= AIM OF THE TASK =
Copy the lines below, unchanged, from the line containing "You are a GUI" to the line containing "click(x=511, y=335)", including both of those lines.

= EXCERPTED RECORDS =
--------------------------------------------------
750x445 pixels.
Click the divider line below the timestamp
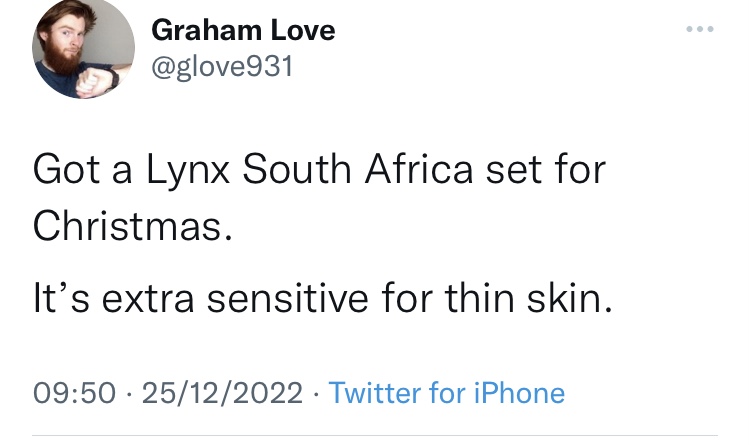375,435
--------------------------------------------------
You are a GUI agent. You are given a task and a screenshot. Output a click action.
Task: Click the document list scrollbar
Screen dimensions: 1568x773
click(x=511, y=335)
--------------------------------------------------
= ANSWER TO THIS EXERCISE =
You are a GUI agent. You are given a task and a screenshot. Output a click action.
Task: Click the document list scrollbar
Screen dimensions: 1568x773
click(x=511, y=335)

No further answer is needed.